Selected passage:
═══
This song and dance is getting old. Congress and the administration need to be honest about the spending they expect on our nation’s water resources.


May 24th 2:10pm

Why a Shipbuilding Request in the Shipbuilding Portion of the Budget – Yes, Really – is a Good Thing


Even though we take every opportunity to point out the immense size and relative lack of scrutiny of the Navy’s shipbuilding budget (see our post “Sittin’ on the Dock of the Bay” from yesterday) we do applaud the Navy’s shipbuilding request in one respect.

The budget documents released yesterday indicate the Navy is requesting all FY18 money for the Columbia class ballistic missile submarine in the shipbuilding budget lines. This year’s tranche for the next generation submarine is a whopping $842 million for Advance Procurement, but the Navy managed to squeeze it into the approximately $20 billion shipbuilding account.

The serious budgeteers among our readers may wonder why we’re congratulating the Navy for putting a shipbuilding request in the shipbuilding portion of the budget. Excellent question from you careful readers! In fact, the U.S. House of Representatives has been on a mission the last couple of years to take the funding for the next generation ballistic missile submarine out of the Navy’s budget and put it in a newly-minted line in the budget of the Office of the Secretary of Defense, the National Sea-Based Deterrence Fund. The reason? Because submarines are “national assets.”

We’ve written a lot about this ridiculous idea so let’s sum up the TCS argument against it: all weapon systems are national assets. It wasn’t the Army and the Marine Corps waging war in Afghanistan; it was the United States. Each military service should be responsible, within its own budget, for purchasing the weapon systems they operate. Period.

So far the last Congressional bulwark against this terrible idea has been the Senate’s Committee on Appropriations. They have refused to appropriate funds in the deterrence fund line and continued to put Columbia class submarine money in the Navy’s budget lines. We’re pleased to see the Navy is taking a hint and maintaining a teensy bit of budget discipline in its massive $20 billion shipbuilding request.


May 24th 1:35pm

GOMESA or Go Home


On the revenue side of the ledger, the FY18 budget proposal gets it right by calling to gut the Gulf of Mexico Energy Security Act, or GOMESA. In 2006, Congress enacted GOMESA, dramatically altering the offshore revenue sharing provisions for oil and gas drilling in federal waters between Alabama, Louisiana, Mississippi, and Texas, and the federal government. That is, it allowed these states to claim a piece of the pie of all revenue – bonus bids, rental fees, and production royalties – generated from certain oil and gas leases on the Outer Continental Shelf, i.e. in federal waters.
═══
Requirement 1: According to the budget commentary, how much is the Navy requesting in FY18 Advance Procurement for the Columbia class ballistic missile submarine?
Requirement 2: Reproduce a span of the budget commentary verbatim, beginning at the words "Even though we" and stopping after "in one respect.".

Available data:
═══
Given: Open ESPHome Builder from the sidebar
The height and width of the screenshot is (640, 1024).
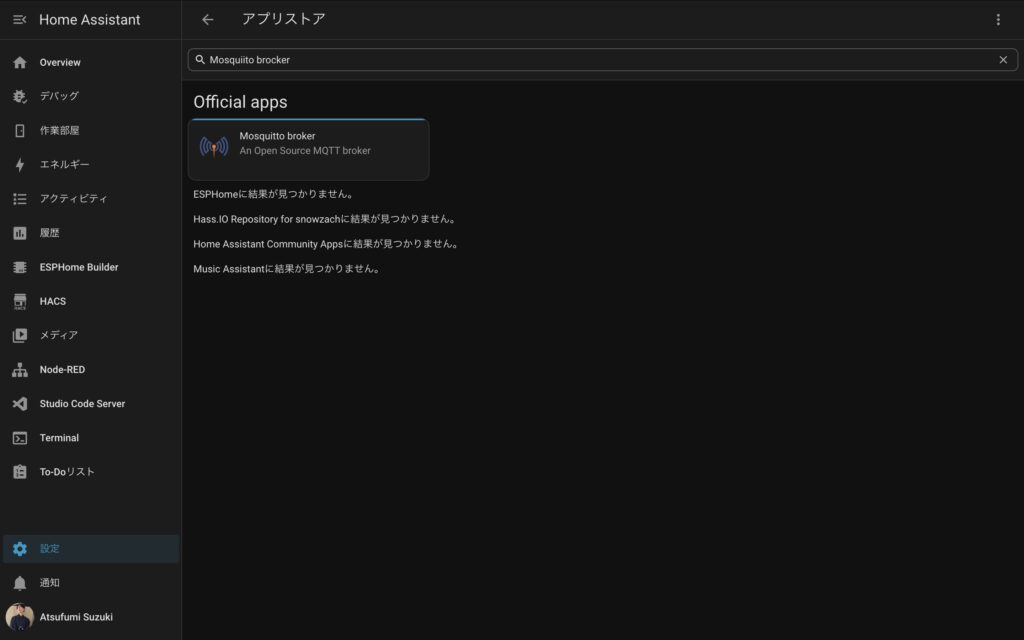Looking at the screenshot, I should click(79, 267).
═══
Answer 1: $842 million

Answer 2:
Even though we take every opportunity to point out the immense size and relative lack of scrutiny of the Navy’s shipbuilding budget (see our post “Sittin’ on the Dock of the Bay” from yesterday) we do applaud the Navy’s shipbuilding request in one respect.